Donc, du procès régulier, légal, fait à Dreyfus il ne reste rien. Il n’a été jugé, selon la loi, que sur une pièce, le bordereau. Or, il est démontré aujourd’hui que le bordereau n’est pas de Dreyfus, mais d’Esterhazy.

La seule base légale de l’accusation s’est effondrée : comment se peut-il que la condamnation soit encore debout ? C’est un défi à la justice !

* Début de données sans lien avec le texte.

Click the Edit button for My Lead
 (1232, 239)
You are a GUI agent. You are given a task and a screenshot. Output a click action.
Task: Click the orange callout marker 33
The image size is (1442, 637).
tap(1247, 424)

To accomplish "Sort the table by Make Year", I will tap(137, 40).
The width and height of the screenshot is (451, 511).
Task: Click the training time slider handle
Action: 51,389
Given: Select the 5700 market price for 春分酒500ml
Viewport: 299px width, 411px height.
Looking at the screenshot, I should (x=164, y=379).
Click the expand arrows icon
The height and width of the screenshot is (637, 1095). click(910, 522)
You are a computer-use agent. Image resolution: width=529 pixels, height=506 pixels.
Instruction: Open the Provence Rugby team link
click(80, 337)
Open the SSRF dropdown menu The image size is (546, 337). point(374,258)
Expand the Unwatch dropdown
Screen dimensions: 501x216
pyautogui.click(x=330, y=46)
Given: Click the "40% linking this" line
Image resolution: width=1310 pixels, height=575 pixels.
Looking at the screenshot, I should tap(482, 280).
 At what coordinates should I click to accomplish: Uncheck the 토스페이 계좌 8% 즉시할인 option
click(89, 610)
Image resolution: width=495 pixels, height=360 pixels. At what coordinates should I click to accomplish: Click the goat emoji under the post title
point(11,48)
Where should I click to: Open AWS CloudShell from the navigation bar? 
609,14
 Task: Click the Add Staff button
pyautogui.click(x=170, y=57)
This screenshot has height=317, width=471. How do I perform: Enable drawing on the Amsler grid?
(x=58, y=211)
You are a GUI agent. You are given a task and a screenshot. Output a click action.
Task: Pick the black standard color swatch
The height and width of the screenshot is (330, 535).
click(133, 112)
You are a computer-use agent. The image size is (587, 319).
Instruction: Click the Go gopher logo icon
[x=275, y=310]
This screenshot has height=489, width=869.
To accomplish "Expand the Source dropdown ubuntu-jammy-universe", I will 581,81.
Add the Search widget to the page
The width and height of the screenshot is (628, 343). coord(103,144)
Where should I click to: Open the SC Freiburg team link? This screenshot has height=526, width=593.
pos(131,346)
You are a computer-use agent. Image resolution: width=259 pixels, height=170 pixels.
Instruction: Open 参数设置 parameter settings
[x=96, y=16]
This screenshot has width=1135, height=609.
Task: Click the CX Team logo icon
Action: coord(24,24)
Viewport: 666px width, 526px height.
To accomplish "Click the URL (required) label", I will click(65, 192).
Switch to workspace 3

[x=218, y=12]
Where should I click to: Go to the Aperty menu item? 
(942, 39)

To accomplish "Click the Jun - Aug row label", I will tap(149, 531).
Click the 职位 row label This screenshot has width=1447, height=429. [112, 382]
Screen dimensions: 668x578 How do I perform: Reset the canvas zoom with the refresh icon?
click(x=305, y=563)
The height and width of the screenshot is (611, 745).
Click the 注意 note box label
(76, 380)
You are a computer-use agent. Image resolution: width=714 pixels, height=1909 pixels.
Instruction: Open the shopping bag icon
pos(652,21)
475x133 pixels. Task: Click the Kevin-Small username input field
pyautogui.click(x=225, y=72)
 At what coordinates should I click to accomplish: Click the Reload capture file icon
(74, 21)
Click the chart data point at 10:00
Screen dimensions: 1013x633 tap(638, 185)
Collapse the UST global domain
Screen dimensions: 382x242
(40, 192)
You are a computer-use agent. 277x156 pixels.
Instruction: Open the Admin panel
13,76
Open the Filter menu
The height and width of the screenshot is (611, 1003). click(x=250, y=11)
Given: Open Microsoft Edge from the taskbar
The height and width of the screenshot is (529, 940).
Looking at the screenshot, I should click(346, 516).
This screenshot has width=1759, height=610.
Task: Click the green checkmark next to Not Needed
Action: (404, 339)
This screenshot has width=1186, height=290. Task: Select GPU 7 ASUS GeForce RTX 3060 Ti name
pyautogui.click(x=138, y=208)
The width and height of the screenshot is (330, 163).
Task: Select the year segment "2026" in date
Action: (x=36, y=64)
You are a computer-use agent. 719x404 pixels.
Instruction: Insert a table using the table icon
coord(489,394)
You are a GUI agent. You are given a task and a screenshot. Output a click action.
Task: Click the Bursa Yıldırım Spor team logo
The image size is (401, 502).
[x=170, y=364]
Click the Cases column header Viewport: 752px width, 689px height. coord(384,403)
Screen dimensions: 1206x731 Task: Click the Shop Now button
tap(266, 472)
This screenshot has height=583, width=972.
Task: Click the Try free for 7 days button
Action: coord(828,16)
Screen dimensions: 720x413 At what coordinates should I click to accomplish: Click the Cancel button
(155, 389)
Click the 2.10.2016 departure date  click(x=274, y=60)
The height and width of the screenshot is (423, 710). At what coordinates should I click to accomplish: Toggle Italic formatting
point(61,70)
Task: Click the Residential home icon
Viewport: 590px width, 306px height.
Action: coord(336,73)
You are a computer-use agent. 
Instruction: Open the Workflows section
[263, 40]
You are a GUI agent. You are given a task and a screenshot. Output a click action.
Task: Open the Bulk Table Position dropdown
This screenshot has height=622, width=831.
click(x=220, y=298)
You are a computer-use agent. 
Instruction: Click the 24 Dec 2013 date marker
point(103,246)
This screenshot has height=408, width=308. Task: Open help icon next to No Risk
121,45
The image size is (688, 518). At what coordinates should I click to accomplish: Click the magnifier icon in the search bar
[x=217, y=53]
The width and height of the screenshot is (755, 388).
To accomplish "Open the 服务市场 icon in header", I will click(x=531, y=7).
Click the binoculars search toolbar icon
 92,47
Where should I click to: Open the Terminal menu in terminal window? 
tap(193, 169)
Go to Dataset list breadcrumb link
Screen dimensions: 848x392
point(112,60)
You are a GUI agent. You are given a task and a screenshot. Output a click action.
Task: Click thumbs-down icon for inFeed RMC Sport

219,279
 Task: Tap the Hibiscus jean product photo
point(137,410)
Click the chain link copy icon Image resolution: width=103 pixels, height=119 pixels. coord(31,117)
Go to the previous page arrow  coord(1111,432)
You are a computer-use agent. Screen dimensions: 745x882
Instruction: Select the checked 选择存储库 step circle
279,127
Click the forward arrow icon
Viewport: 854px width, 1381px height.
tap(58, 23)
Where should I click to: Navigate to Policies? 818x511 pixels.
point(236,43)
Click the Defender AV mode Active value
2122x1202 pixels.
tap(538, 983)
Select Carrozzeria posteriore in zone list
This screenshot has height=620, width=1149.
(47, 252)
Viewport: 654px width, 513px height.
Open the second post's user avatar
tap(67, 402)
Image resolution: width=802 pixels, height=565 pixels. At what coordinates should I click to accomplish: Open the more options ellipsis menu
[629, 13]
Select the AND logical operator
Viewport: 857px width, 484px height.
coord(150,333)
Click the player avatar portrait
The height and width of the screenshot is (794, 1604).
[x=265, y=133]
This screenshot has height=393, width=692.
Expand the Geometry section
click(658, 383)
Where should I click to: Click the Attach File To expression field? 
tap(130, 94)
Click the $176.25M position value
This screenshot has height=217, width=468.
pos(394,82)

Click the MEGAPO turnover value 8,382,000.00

Oh ! je sais bien que les adversaires de la revision, obligés de reconnaître que le bordereau est d’Esterhazy, mais voulant garder leur proie, se réfugient dans les plus extraordinaires sophismes. Je suis bien obligé de mentionner en passant le récit publié il y a quelques semaines par le Petit Marseillais ; car j’ai constaté que le récit avait trouvé créance auprès de beaucoup d’esprits ; il passe même, ce que vraiment je ne puis croire, pour la version suprême, pour l’expédient désespéré de l’État-Major


II

On dit qu’Esterhazy était attaché au service d’espionnage de la France, qu’en cette qualité il fréquentait les ambassades étrangères pour en surprendre les secrets, qu’il avait constaté la trahison de Dreyfus, mais que les preuves de cette trahison ne pouvant être données sans péril, il avait lui-même, d’accord avec l’État-Major, fabriqué le bordereau et que ce bordereau avait été ensuite de parti pris attribué à Dreyfus.